## Problem description
Copy out the records below word for word, leaving out the pictures.

## Task material
• • • • •

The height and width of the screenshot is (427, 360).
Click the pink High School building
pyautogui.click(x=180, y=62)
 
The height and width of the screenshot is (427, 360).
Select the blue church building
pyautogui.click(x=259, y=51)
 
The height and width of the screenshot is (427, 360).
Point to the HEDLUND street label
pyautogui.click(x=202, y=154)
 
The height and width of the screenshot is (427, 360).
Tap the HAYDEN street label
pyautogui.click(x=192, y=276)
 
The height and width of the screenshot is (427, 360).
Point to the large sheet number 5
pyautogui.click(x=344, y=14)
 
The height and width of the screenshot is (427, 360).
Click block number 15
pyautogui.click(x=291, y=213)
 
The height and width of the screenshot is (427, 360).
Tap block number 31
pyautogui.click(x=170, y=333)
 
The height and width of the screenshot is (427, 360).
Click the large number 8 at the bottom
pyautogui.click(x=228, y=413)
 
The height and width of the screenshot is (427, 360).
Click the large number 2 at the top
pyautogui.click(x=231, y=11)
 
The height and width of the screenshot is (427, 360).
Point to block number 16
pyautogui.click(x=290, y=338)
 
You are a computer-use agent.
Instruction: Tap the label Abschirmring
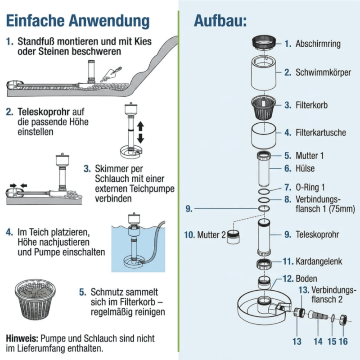pyautogui.click(x=318, y=44)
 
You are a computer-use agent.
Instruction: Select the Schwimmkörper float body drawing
pyautogui.click(x=264, y=72)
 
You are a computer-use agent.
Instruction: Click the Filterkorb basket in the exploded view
pyautogui.click(x=264, y=107)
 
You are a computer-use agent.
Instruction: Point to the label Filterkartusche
pyautogui.click(x=320, y=132)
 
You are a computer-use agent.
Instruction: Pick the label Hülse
pyautogui.click(x=305, y=168)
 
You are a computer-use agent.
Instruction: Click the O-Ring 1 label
pyautogui.click(x=310, y=187)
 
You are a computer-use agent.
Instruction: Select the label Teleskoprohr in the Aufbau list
pyautogui.click(x=317, y=234)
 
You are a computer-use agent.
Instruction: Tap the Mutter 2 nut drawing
pyautogui.click(x=233, y=237)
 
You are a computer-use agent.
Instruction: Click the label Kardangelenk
pyautogui.click(x=319, y=261)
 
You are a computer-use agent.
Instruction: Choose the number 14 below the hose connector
pyautogui.click(x=318, y=342)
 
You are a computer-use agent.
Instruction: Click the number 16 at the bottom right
pyautogui.click(x=343, y=342)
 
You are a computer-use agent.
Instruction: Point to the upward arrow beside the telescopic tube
pyautogui.click(x=140, y=126)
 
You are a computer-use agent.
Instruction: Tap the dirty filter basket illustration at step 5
pyautogui.click(x=35, y=299)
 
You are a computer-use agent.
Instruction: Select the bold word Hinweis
pyautogui.click(x=22, y=338)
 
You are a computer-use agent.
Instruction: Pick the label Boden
pyautogui.click(x=306, y=279)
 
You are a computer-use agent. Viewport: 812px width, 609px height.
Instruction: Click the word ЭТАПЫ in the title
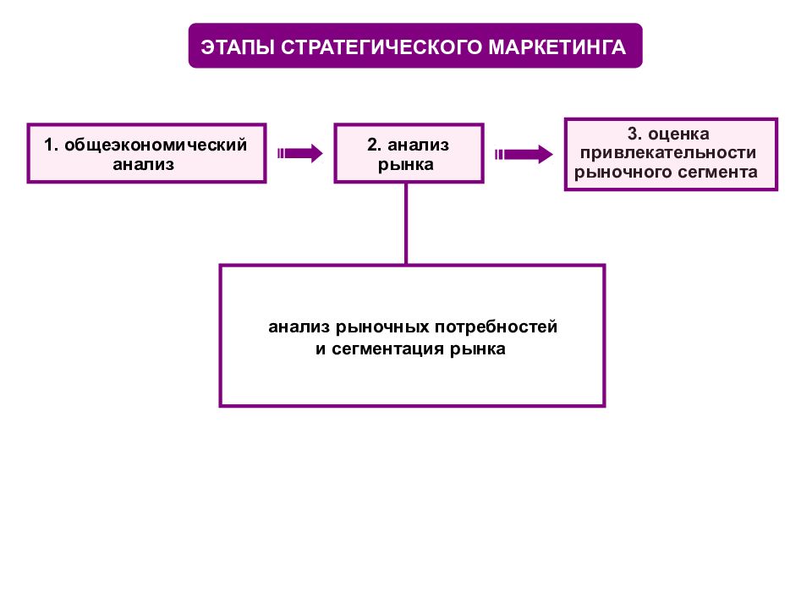(239, 47)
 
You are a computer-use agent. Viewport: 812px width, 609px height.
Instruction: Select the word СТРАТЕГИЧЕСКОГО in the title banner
(381, 47)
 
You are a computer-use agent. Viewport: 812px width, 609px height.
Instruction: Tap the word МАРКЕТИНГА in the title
(557, 47)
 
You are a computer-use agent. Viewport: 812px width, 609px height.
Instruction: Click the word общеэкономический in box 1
(156, 145)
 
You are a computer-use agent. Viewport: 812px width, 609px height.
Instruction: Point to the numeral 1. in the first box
(51, 145)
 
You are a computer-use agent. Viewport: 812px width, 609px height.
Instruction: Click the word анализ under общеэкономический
(144, 165)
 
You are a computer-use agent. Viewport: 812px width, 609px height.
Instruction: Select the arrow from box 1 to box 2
(299, 153)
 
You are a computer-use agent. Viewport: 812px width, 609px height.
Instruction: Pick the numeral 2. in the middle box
(375, 145)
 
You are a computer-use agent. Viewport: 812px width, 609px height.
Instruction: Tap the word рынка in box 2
(405, 166)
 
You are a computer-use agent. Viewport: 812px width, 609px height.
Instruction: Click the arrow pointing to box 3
(524, 154)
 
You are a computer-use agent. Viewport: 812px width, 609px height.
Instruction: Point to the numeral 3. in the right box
(635, 134)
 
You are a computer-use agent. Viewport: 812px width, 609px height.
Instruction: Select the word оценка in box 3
(678, 134)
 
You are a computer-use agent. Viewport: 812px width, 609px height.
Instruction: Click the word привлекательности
(668, 153)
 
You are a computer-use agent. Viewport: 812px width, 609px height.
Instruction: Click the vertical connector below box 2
(406, 223)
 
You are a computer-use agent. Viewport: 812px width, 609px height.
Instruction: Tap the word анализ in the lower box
(299, 327)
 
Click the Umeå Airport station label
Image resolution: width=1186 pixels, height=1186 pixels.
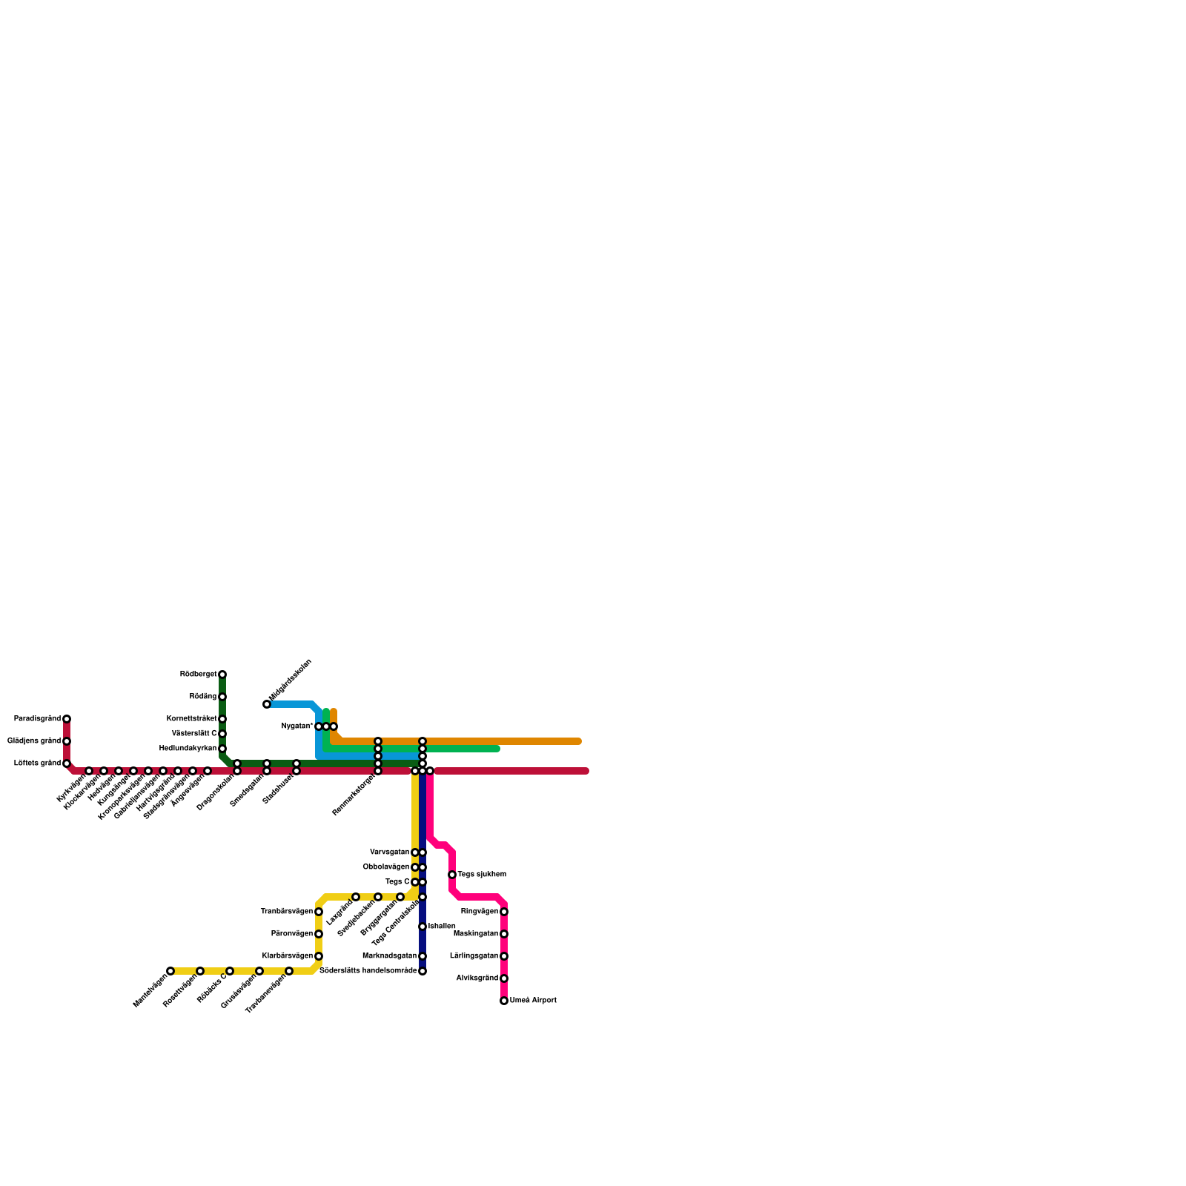tap(532, 1001)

• • • • •

## Answer
The height and width of the screenshot is (427, 360).
Click the pink High School building
pyautogui.click(x=180, y=62)
 
The height and width of the screenshot is (427, 360).
Select the blue church building
pyautogui.click(x=259, y=51)
 
The height and width of the screenshot is (427, 360).
Point to the HEDLUND street label
pyautogui.click(x=202, y=154)
 
The height and width of the screenshot is (427, 360).
Tap the HAYDEN street label
pyautogui.click(x=192, y=276)
 
The height and width of the screenshot is (427, 360).
Point to the large sheet number 5
pyautogui.click(x=344, y=14)
 
The height and width of the screenshot is (427, 360).
Click block number 15
pyautogui.click(x=291, y=213)
 
The height and width of the screenshot is (427, 360).
Tap block number 31
pyautogui.click(x=170, y=333)
 
The height and width of the screenshot is (427, 360).
Click the large number 8 at the bottom
pyautogui.click(x=228, y=413)
 
The height and width of the screenshot is (427, 360).
Click the large number 2 at the top
pyautogui.click(x=231, y=11)
 
The height and width of the screenshot is (427, 360).
Point to block number 16
pyautogui.click(x=290, y=338)
 
You are a computer-use agent.
Instruction: Tap the label Abschirmring
pyautogui.click(x=318, y=44)
 
You are a computer-use agent.
Instruction: Select the Schwimmkörper float body drawing
pyautogui.click(x=264, y=72)
 
You are a computer-use agent.
Instruction: Click the Filterkorb basket in the exploded view
pyautogui.click(x=264, y=107)
 
You are a computer-use agent.
Instruction: Point to the label Filterkartusche
pyautogui.click(x=320, y=132)
 
You are a computer-use agent.
Instruction: Pick the label Hülse
pyautogui.click(x=305, y=168)
 
You are a computer-use agent.
Instruction: Click the O-Ring 1 label
pyautogui.click(x=310, y=187)
 
You are a computer-use agent.
Instruction: Select the label Teleskoprohr in the Aufbau list
pyautogui.click(x=317, y=234)
 
You are a computer-use agent.
Instruction: Tap the Mutter 2 nut drawing
pyautogui.click(x=233, y=237)
 
You are a computer-use agent.
Instruction: Click the label Kardangelenk
pyautogui.click(x=319, y=261)
 
You are a computer-use agent.
Instruction: Choose the number 14 below the hose connector
pyautogui.click(x=318, y=342)
 
You are a computer-use agent.
Instruction: Click the number 16 at the bottom right
pyautogui.click(x=343, y=342)
 
You are a computer-use agent.
Instruction: Point to the upward arrow beside the telescopic tube
pyautogui.click(x=140, y=126)
 
You are a computer-use agent.
Instruction: Tap the dirty filter basket illustration at step 5
pyautogui.click(x=35, y=299)
 
You are a computer-use agent.
Instruction: Select the bold word Hinweis
pyautogui.click(x=22, y=338)
 
You are a computer-use agent.
Instruction: Pick the label Boden
pyautogui.click(x=306, y=279)
 
You are a computer-use agent. Viewport: 812px width, 609px height.
Instruction: Click the word ЭТАПЫ in the title
(239, 47)
 
You are a computer-use agent. Viewport: 812px width, 609px height.
Instruction: Select the word СТРАТЕГИЧЕСКОГО in the title banner
(381, 47)
 
You are a computer-use agent. Viewport: 812px width, 609px height.
Instruction: Tap the word МАРКЕТИНГА in the title
(557, 47)
 
You are a computer-use agent. Viewport: 812px width, 609px height.
Instruction: Click the word общеэкономический in box 1
(156, 145)
 
You are a computer-use agent. Viewport: 812px width, 609px height.
Instruction: Point to the numeral 1. in the first box
(51, 145)
 
You are a computer-use agent. Viewport: 812px width, 609px height.
Instruction: Click the word анализ under общеэкономический
(144, 165)
 
You are a computer-use agent. Viewport: 812px width, 609px height.
Instruction: Select the arrow from box 1 to box 2
(299, 153)
 
You are a computer-use agent. Viewport: 812px width, 609px height.
Instruction: Pick the numeral 2. in the middle box
(375, 145)
 
You are a computer-use agent. Viewport: 812px width, 609px height.
Instruction: Tap the word рынка in box 2
(405, 166)
 
You are a computer-use agent. Viewport: 812px width, 609px height.
Instruction: Click the arrow pointing to box 3
(524, 154)
 
You are a computer-use agent. Viewport: 812px width, 609px height.
Instruction: Point to the numeral 3. in the right box
(635, 134)
 
You are a computer-use agent. Viewport: 812px width, 609px height.
Instruction: Select the word оценка in box 3
(678, 134)
 
You are a computer-use agent. Viewport: 812px width, 609px height.
Instruction: Click the word привлекательности
(668, 153)
 
You are a computer-use agent. Viewport: 812px width, 609px height.
Instruction: Click the vertical connector below box 2
(406, 223)
 
You are a computer-use agent. Viewport: 812px width, 609px height.
Instruction: Tap the word анализ in the lower box
(299, 327)
 
Click the Umeå Airport station label
Image resolution: width=1186 pixels, height=1186 pixels.
tap(532, 1001)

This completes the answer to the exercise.